Achter een arduinen balustrade met daarop prachtige gietijzeren straatlantaarns uit de 19de eeuw ligt aan de Leopoldstraat in Antwerpen een kruidtuin. Op nauwelijks enkele tientallen meters van de Meir en vlak bij de Bourlaschouwburg is 'Den Botanieken Hof' voor de buurtbewoners en voor veel mensen die in deze omgeving komen winkelen een zeldzame groene oase. Ik kwam vroeger regelmatig rondslenteren in dit kruidpark, vandaag mag ik hier een kruidige wandeling geven in het kader van de happening 'Alle dagen honger'. Zowat 40 mensen, veel volk dus voor een stadse tuinwandeling, veel volk mag wel eens wat mij betreft.
Veel planten ook, natuurlijk niet zo veel bloei meer, maar dat hoeft ook niet voor een kruidenwandeling, de schoonheid en kracht van kruiden zit toch van binnen, verstopt als het ware en de herborist, ik dus, moet dat voor de mensen zichtbaar maken.
De eerste planten die we zien, maken dat gemakkelijk. Oost Indische kers, sierplantje waarvan ook in alle delen eetbaar is, mosterdolieglycosiden geven het blad, bloem en onrijp zaad de smaak van radijsjes en nog een geneeskrachtige, antibiotische werking op de koop toe. In de volgende vakken vinden we verschillende ruwbladigen, de planten zijn hier namelijk per familie gerangschikt, vooral de stevige smeerwortel verdringt hier zijn familieleden. Deze ruige plant noemt niet voor niks smeerwortel, een wortel die veel smeer (slijm) bevat en als smeerseltje (zalf) gebruikt kan worden tegen een ruwe huid, ruige wonden en botbreuken. Gewoon wat geplette wortels of groen papje van het blad opleggen. Succes verzekerd.

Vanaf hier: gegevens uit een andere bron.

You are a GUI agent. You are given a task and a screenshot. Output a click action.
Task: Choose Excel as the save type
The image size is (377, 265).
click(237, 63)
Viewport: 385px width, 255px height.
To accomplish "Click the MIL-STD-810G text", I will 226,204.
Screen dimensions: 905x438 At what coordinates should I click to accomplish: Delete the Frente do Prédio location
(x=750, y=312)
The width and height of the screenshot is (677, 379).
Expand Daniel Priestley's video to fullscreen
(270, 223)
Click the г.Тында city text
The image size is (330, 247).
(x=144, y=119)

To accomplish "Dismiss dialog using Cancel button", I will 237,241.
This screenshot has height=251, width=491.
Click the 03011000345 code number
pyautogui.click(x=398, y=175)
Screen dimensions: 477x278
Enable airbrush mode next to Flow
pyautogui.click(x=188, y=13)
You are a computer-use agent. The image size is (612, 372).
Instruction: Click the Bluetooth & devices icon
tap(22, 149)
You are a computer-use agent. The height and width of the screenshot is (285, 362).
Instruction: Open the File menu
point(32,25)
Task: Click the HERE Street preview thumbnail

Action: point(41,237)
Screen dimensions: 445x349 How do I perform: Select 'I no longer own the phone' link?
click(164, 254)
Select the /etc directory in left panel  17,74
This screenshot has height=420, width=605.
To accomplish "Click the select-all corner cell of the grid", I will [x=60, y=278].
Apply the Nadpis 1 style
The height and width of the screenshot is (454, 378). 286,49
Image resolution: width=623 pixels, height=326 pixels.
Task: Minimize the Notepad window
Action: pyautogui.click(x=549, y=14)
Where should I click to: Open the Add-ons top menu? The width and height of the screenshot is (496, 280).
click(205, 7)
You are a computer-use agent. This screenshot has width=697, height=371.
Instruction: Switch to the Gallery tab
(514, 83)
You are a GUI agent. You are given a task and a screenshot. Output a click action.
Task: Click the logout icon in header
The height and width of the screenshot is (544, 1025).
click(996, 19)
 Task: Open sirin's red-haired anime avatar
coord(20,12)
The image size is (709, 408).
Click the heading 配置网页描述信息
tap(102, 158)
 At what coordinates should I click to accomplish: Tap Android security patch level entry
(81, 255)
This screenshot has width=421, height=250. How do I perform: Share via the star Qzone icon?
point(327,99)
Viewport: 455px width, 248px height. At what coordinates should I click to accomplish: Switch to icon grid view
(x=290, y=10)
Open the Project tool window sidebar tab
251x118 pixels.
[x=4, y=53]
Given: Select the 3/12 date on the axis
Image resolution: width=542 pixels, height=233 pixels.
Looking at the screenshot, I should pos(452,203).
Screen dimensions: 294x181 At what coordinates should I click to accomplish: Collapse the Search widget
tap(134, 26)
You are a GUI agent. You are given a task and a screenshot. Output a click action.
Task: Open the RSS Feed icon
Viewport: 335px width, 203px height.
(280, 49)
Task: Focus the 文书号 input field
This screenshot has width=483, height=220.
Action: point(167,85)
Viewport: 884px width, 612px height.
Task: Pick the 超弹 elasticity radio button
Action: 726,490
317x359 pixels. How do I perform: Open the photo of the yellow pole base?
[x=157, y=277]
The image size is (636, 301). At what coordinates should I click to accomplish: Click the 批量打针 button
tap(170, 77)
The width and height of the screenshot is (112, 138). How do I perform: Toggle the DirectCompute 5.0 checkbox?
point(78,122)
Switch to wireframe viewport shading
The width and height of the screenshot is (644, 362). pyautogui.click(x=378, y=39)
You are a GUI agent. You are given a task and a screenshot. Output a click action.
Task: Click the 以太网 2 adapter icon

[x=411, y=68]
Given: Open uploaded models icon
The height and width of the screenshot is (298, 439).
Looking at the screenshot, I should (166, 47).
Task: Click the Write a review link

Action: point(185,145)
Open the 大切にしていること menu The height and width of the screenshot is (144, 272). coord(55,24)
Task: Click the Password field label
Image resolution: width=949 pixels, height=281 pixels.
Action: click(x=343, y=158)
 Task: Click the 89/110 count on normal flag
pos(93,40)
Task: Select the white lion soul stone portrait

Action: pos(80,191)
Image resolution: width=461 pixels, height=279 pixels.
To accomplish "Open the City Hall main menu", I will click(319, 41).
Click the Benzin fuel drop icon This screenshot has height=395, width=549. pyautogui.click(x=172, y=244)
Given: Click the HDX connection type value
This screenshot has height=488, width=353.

Over hallucinogenen, mirte en melde
We kunnen nog uren bezig blijven en dat doen we dan ook. Giftige of moet ik zeggen hallucinogene planten uit de familie van de Nachtschadigen, doornappel bijvoorbeeld, de zwarte zaden uit één stekelige zaaddoos zijn waarschijnlijk genoeg om de hele groep helse of hemelse visioenen te bezorgen. Maar...we willen toch nog wat verder wandelen, we vinden nog de rode zonnehoed en het moederkruid, enkele oranerieplanten in grote potten zoals de geurige mirte en de johannesbroodboom. Ook bij de goed eetbare meldesoorten blijven we stilstaan, het jonge blad werd en word als spinazie klaar gemaakt en de knobbelige zaden kunnen rijst of tarwe vervangen. Bekende schermbloemigen zoals venkel, engelwortel en akkerscherm staan wat verder in hun vak te paraderen. Het houd niet op, een botanische tuin is nu eenmaal een winkel vol planten. Stilaan geraken de toehoorders verzadigd, al moet ik zeggen dat velen het moedig en vol belangstelling volhouden. En dat doet ook mij natuurlijk goed. Gezond zijn door gewoon over planten te praten of hopelijk ook door te luisteren naar planten, als is het dan via de spreekbuis herborist.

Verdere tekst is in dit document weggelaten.